Green light the green boxes
Flathead County has many obligations to the citizens it serves. It maintains hundreds of miles of roads, provides law enforcement and fire protection and offers green-box sites and a landfill to handle the county’s trash.
It’s the basic service of garbage collection that has come under fire recently as the county continues its push to consolidate various green-box collection sites.
We assert that it is the county’s responsibility to provide garbage service to all county residents in whatever format gets the job done most successfully. How exactly that should be accomplished has been a matter of heated debate through the years, most recently in Bigfork.
The green boxes have long been a controversial service. The Inter Lake’s archives show that 20 years ago, the county landfill board voted to close all the county’s green-box sites in the wake of illegal dumping of hazardous materials. As expected, a storm of protests followed and the county obviously didn’t follow through with that directive.
By 1997 the Columbia Falls green-box site was such a mess the landfill board chairman threatened to close it or deed it over to the city. Once again, hazardous materials — even paint stripper from a local body shop — was being dumped illegally. Since then the Columbia Falls site has been fenced and staffed, and now is the poster child for how green-box sites should operate.
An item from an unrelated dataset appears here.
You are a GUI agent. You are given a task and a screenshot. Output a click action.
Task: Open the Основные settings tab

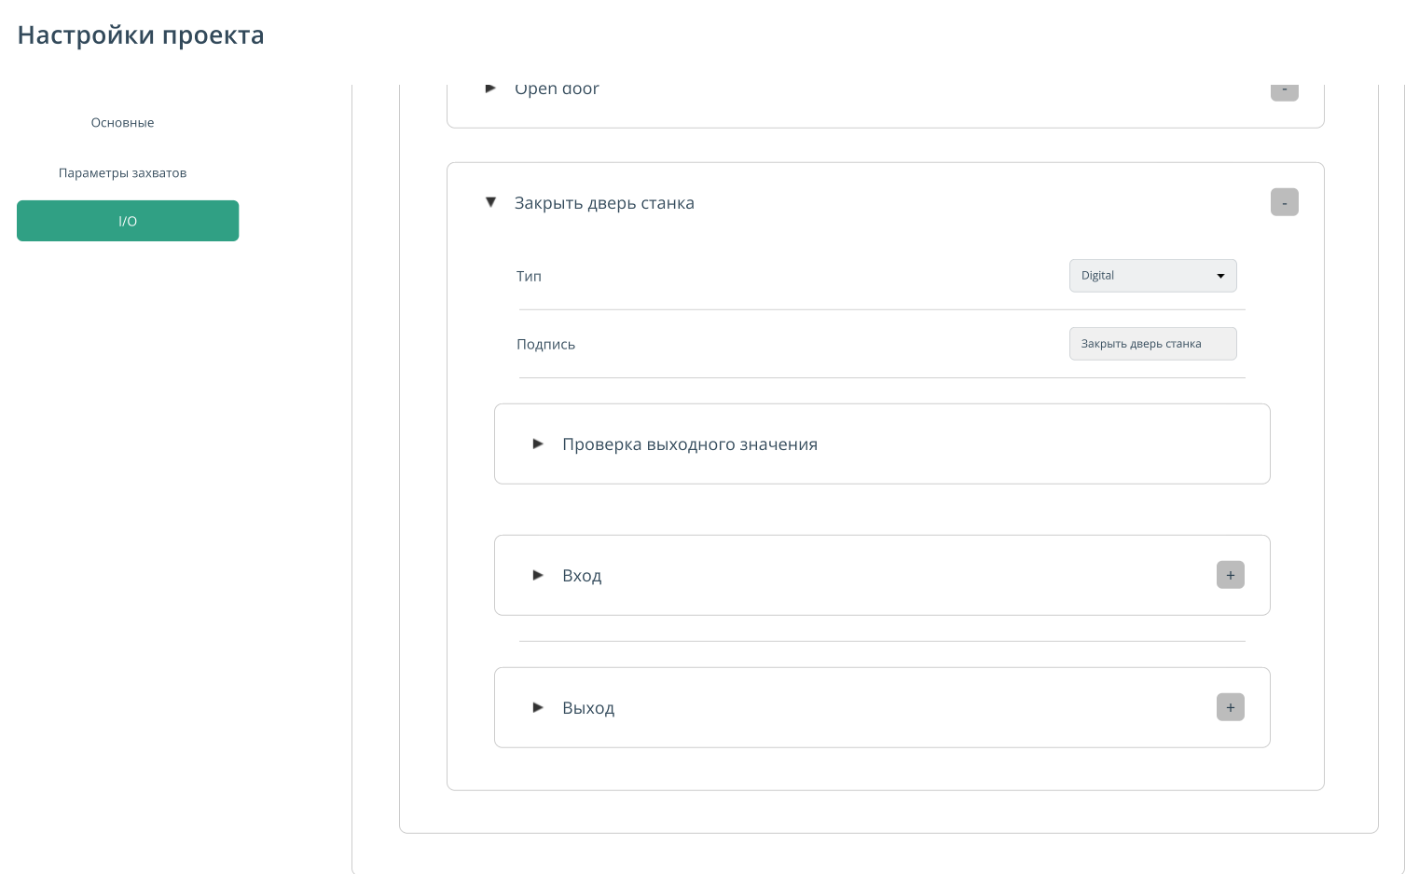(122, 123)
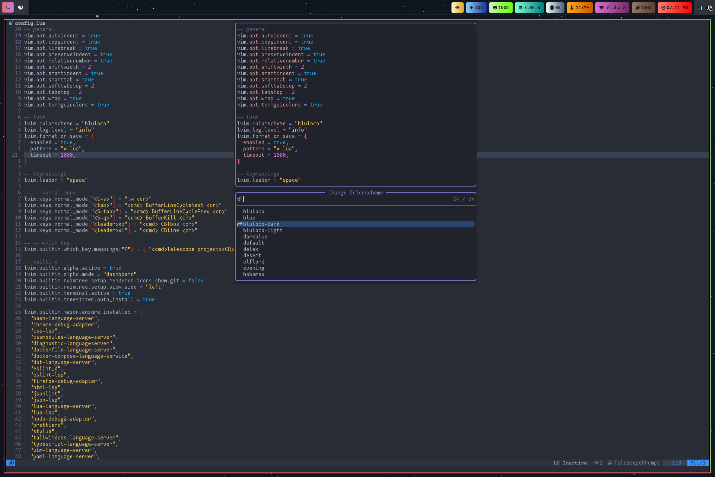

Abiding by a strategic report that called for consolidation, the Solid Waste District Board in recent years closed the Marion and Kila sites and created a new green-box location off Ashley Lake Road. Folks in that area were hopping mad about losing their existing green boxes, but they’ve apparently adapted. Most recently the Essex, Nyack and Glacier Haven Inn sites were closed and a new site opened near Essex.
Now the county is in a quandary about how to proceed with the Bigfork site. It was to be closed and consolidated with the Creston and Somers sites, but after Bigfork residents vehemently opposed the planned closure, the county now is considering a new Bigfork green-box location that would be a “super site” prototype for other rural collection sites.
The county wants to create a special tax district that would require Bigfork residents to pay roughly $35 a year for the green boxes. That’s above and beyond the current annual tax assessment for the landfill.
County officials are meeting with Bigfork residents at 6 p.m. Tuesday at Bethany Lutheran Church to gauge public opinion about the proposed new trash site and tax district. Many Bigfork residents say they don’t mind paying extra if it means they can keep their green boxes, but who knows how the silent majority feels about the double taxation.
Meanwhile, Lakeside residents are waiting to see how the Bigfork situation plays out; Lakeside’s green boxes are on the chopping block, too.
It will cost more money to retain all of the county’s current green-box sites, and man and fence them to keep them safe and viable, but something has to be done. This is an investment the county must be willing to make.
If Flathead County doesn’t provide green-box garbage services to residents of this largely rural area, the result most certainly will be trash thrown into the woods and road ditches, or piled up in yards. The county has spent millions of dollars to buy up property around the landfill for future expansion, and seems to have ample funds for all kinds of building projects.
Certainly the county has the wherewithal to provide decent and safe green-box sites in every community that wants them.
Editorials represent the majority opinion of the Daily Inter Lake’s editorial board.